Why should a single person sigh?
I make technology ridiculous.
It has arthritis & has not bar mitzvah.
Scared of getting arrested?
Barry Alpert / Silver Spring, MD US / 5-24-06 (12:44 PM)
Initially drafted intuitively in the dark during a screening of 8 separate
works by or about this major artist. Though Nam June Paik is often
referred to as the George Washington of video art, I first became intrigued
by his performative manner when I encountered him as a next door neighbor
after I moved into Westbeth in NYC. Many years later Paik was able to pull
off the most stunning performance ever by an artist in Washington DC, but
since this work was sited in the White House and not in a museum or
gallery, information about it circulated in an erratic manner. Where the
photo and video documentation can be found remains unknown to me, but I
believe this account by his nephew, Ken Paik Hakuta:
"In 1998, Nam June was invited to a state dinner at the Clinton White
House, June of '98. Some of you will remember -- it's not that long ago --
that was the height of the Monica Lewinsky scandal. Nam June was going, and
he asked if I would go with him. I wheeled him into the White House, and
these gigantic Marines took over from there. Nam June was very amused, I
think. He was having a great time, talking to all the people. Then we got
into to the receiving line. Nam June decided to show respect, I think, to
the President, Mrs. Clinton and the other dignitaries there. He decided to
get up from his wheelchair, get on his walker, and try to walk through the
receiving line. The world press is across from the line at the state
dinner. Tens and tens of cameras and video cameras, everything. So as Nam
June is talking to President Clinton, and I'm standing right behind him,
Nam June turns around and says to me, ‘Ken, I think my pants are falling
down.’ True story here. And I said, ‘What?’ ‘My pants are falling!’ he
says. I look down, and his pants are falling! They are completely down on
the floor. And he has no underwear on! So I pick up his pants. I pull them
up and I just hold them there. Now, Bill Clinton is such a cool president
he still continued to have small talk with my uncle. I think they were
talking about Chelsea, maybe, I don't know. A little bit down the line, I
could see that Hillary was really not amused at all. She was ticked. But
Bill Clinton was saying nothing. It was really quite amazing.

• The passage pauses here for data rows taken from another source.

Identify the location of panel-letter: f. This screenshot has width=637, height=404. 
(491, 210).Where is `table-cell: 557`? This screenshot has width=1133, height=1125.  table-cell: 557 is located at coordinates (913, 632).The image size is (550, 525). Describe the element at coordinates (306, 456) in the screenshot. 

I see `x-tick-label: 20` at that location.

"After that interesting dinner, Nam June was inundated with phone calls,
faxes, everything. All his friends around the world thought that was the
best Fluxus performance in the world. Everybody wanted to know, including
the press, whether it was an accident or whether it was a statement,
because you have to remember, my uncle is in a wheelchair now, but he has a
reputation for being a cultural terrorist. So I asked Nam June, ‘Did you
drop your pants on purpose? Was it an act? Was it an artistic statement? A
political statement?’ And he replied, ‘My pants dropped. That's all.’ He
told me -- and this is very Nam June -- he said, ‘It really doesn't matter.